The town of Gorino in Ferrara was asked to accommodate 12 women, one of whom was pregnant, and eight minors who were with them.

As a coach arrived to take the refugees to a publicly-owned hostel, more than 200 locals turned out to block the road with bins, and planks of wood. Gorino itself has a population of only around 500, though some protesters are thought to have come from the larger neighbouring town of Gore.

The refugees had a police escort, but there was no violence, and the mayor of Ferrara has said the women and children will be given homes in other parts of the region.
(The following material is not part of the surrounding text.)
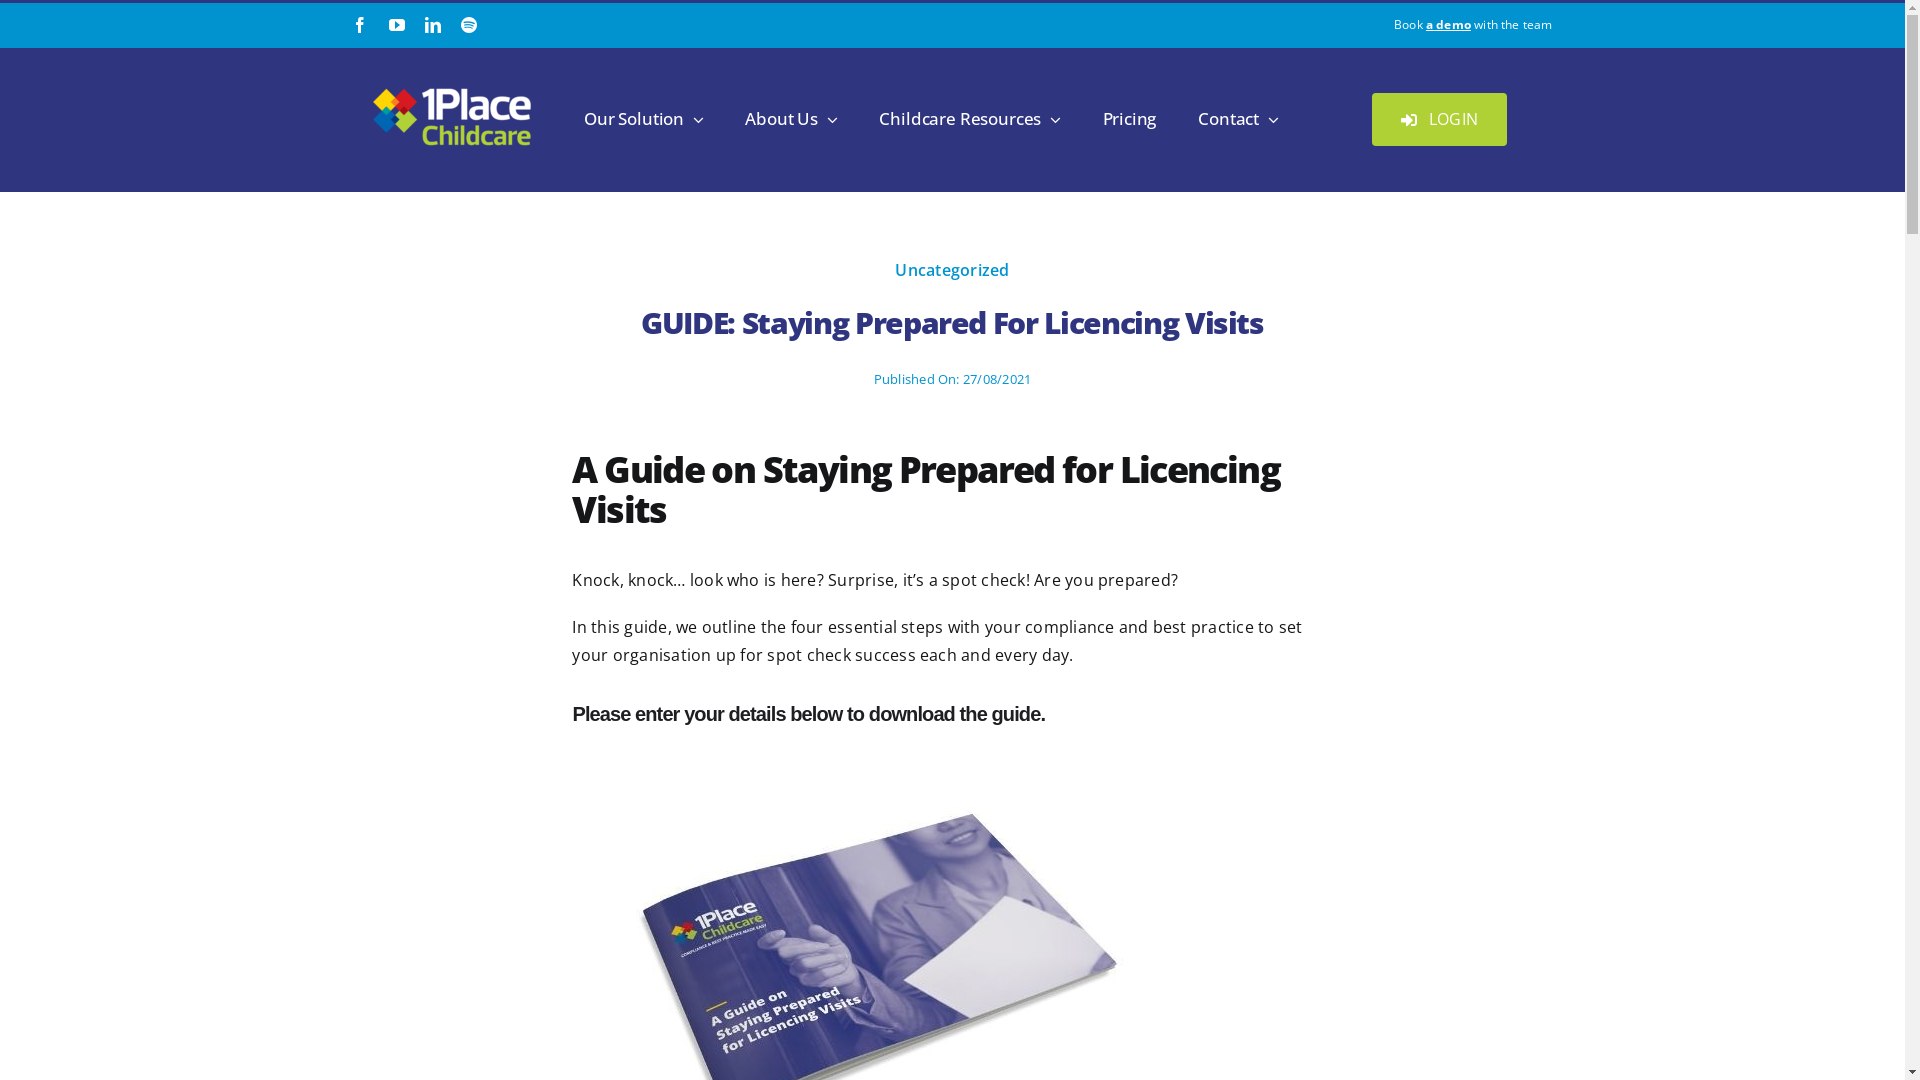 This screenshot has height=1080, width=1920. What do you see at coordinates (360, 24) in the screenshot?
I see `'Facebook'` at bounding box center [360, 24].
A local official for the anti-immigrant Lega Nord (Northern League) hailed the protesters as “heroes of the resistance against the tyranny of acceptance”.

But many more in Ferrara and across the country condemned their actions, led by Prime Minister Matteo Renzi.

“Goro and Gorino, perhaps there could have been better communication from the state, but the Italy I know walks the extra mile to accommodate 11 women and eight children,” he wrote on Twitter (initial reports said there were 11 women, not 12).

The Prime Minister’s tweet referred to a complaint from the manager of the hostel where the refugees were to be placed in Gorino, the “Love and Nature Hotel”, that the rooms required had already been booked by tourists.

On Tuesday afternoon, Interior Minister Angelino Alfano told the La7 radio station: "We can find all the excuses we want, but this is not Italy.

“Italy is the young people of Naples who help the rescuers on the pier when migrants arrive, or the Lampedusa doctor Pietro Bartolo," he said, referring to a doctor who helps migrant arrivals in Sicily.

The group of women and children will now be split up and sent to larger towns, including the picturesque city of Comacchio and Ferrara itself.